Iconic landmark Pendle Hill has been adorned with giant poppies in remembrance of the end of the First World War.
The art installation marks the start of the Colne Commemorates 1918 project to mark a century since the end of that terrible conflict.
Backed by The Heritage Lottery Fund, the magnificent installation by artist Philippe Handford is of a breathtaking scale.
The poppies, which now dominate views for many miles, are 168 metres (550 ft) by 91 metres (300 ft). and are made up of almost 900 metres (3,000 ft) of agricultural fleece.
Colne Commemorates…1918 will be staged across multiple venues throughout the town on Saturday.

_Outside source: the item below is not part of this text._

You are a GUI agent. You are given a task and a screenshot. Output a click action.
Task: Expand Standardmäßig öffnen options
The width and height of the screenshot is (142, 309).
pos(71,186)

Project co-ordinator Ele Jolley said: “This is the most ambitious of our three event series run by Colne Town Council. In 2014, we focused on recruitment, while in 2016 we added a schools’ outreach programme and shifted our commemoration to the home front during The Battle of the Somme.
“We wanted a really big symbol to begin our final event, which is being held a century on from the last 100 days of World War One. Philippe’s design more that meets that initial criteria.
"We hope it will become lodged in the collective memory of East Lancashire and Yorkshire folk as they remember the enormous sacrifice made by their predecessors 100 years ago.”
Philippe Hanford is a sculptor and environmental artist who was behind the Pendle Hill 1612 installation marking the 400th anniversary of the Trial of The Pendle Witches.
He said: “I am an artist that finds challenges in location, environment and natural materials and my work attempts to achieve a fine balance between design and the practicalities of mechanical considerations.”
The Pendle Hill Poppy Installation will be dismantled on Sunday and the horticultural fleece will be made available to Colne’s allotment holders.